Shedding Light on Trustbuddy’s Redirection

By Ryan Weeks on Tuesday 2 June 2015

Alternative Lending

Following on from our several week old coverage of Trustbuddy’s “seismic shift”, we’ve received further clarity around the company’s redirection.

The major shifts in Trustbuddy’s strategy, as we highlighted in early May, were as follows:

  • A shift away from a short-term, payday style of lending towards long term consumer and SME loans.
  • Geographical focus will now centre upon the Nordics, with Spain and Poland gradually being phased out of the platform’s activities.
  • A wide-ranging cost reduction program that, once fully implemented, will see SEK 4m a month shaved off the company’s expenses.

After having spoken with a Trustbuddy representative, we can add a little more depth to each of the above elements, outline the motivations behind them, and also explore further evolutionary angles for the Swedish P2P platform.

The broad redirection comes in the wake of a fairly tough stretch for Trustbuddy. Former CEO Jens Glaso has stepped down. Linus Lonnroth currently holds the position of Acting CEO. The platform’s share price has had a rough ride. The firm raised €6.8m through a rights issue in mid November 2014 at a share price of SEK 1.20. Its shares are currently trading at SEK 0.35. And the platform also recently failed to secure a kind of “banking lite” regulatory license. All of this factored into the decision to change tack.

The re-focusing of resources has been a major point of emphasis in the recalibration. The geographical shift away from Spain and Poland reflects the simple fact that high quality loans are hard to find in both localities. Together these markets represent under 1% of Trustbuddy revenues, and are now being phased out.

The Spanish office has been closed, the Polish office (which is incidentally Trustbuddy’s largest) will remain open. While the platform’s lending activities will be focused on Scandinavian countries, 60% of Trustbuddy’s staff will now operate in Estonia and Poland.

Trustbuddy sees the Nordic regions as its first priority – pointing to the fact that there are, as yet, no direct competitors of significant scale. The second largest P2P platform in Sweden at present (behind Trustbuddy) is Lendify, which we profiled in April, and which launched less than a year ago.

The platform’s proposed cuts hinge on automating as many repetitive human processes as possible, and will reportedly equate to a saving of SEK 50m a year. 75% of this cost-slashing program (the cuts themselves, rather than the cost-saving) has already been enacted.

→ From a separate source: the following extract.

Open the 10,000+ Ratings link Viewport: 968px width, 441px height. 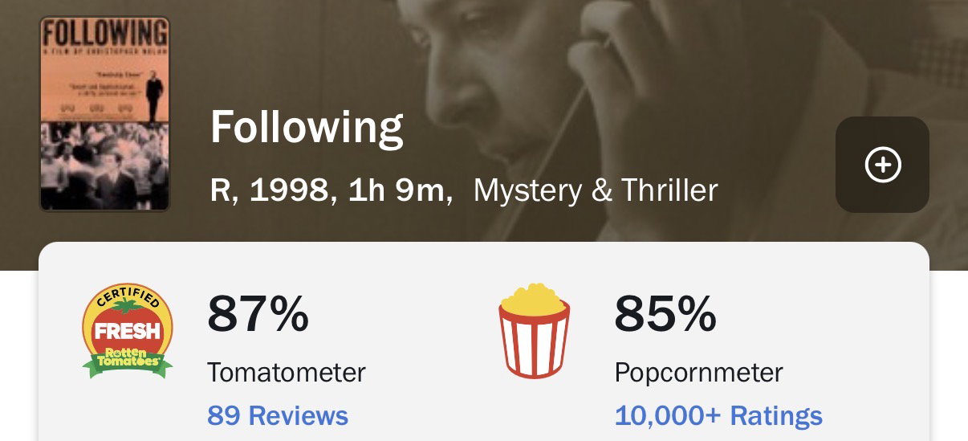718,415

The company expects to see a positive SEK 2.4m on the cash flow in June as a result.

Trustbuddy’s divergence away from payday loans represents an admission that the model is not sustainable. It invites a heap of regulatory and media scrutiny. Henceforth Trustbuddy’s core product will look a great deal more like Lending Club’s long duration consumer and small business loans. The platform will continue to offer short-term products, but these will be credit priced and delivered in a familiar P2P lending format. Payday loans are of course not credit priced.

Over 320k customers have made use of Trustbuddy’s payday loans in the past. The platform hopes to retain a large portion of that customer base, given that they’ll still be capable of accessing short term funding via the site. 

But how will Trustbuddy assess creditworthiness in the Nordics going forward?

The Swedish consumer lender has constructed a proprietary credit scoring engine, which will go live in either June or July. The shift towards relying wholly upon this newly minted machine may be gradual, but in time Trustbuddy will no longer depend on the credit scoring capacity of third parties.

Trustbuddy has made over 570k loans since inception, gathering deep reserves of loan data in the process. The platform’s new credit engine feeds off these reserves. The technology has been built in-house, using advanced mathematics and statistics on a cloud-based architecture, and Trustbuddy is already touting it as a unique strategic advantage. The platform has poured a great deal of resources into its construction. The feeling is – with the vast majority of P2P lenders leaning on traditional CRAs and other third party credit assessors – that a purpose-built, next-generation, in-house model will stand as a significant edge. The platform has tested this new construction against traditional credit models, and the former reportedly comes out on top.

Thanks to the company’s new credit policies, and to its tailor-made credit engine, Trustbuddy expects to see a 20% to 50% year-on-year decline in the number of originated loans that enter into debt collection. The platform suggests that this will have “a substantially positive impact” on the returns accrued by its private investor base.

Trustbuddy’s various schemes and about-turns represent perhaps the most sudden and severe change of direction that we’ve witnessed within the European P2P sector. We’ll keep a watchful eye on how the platform’s plans pan out.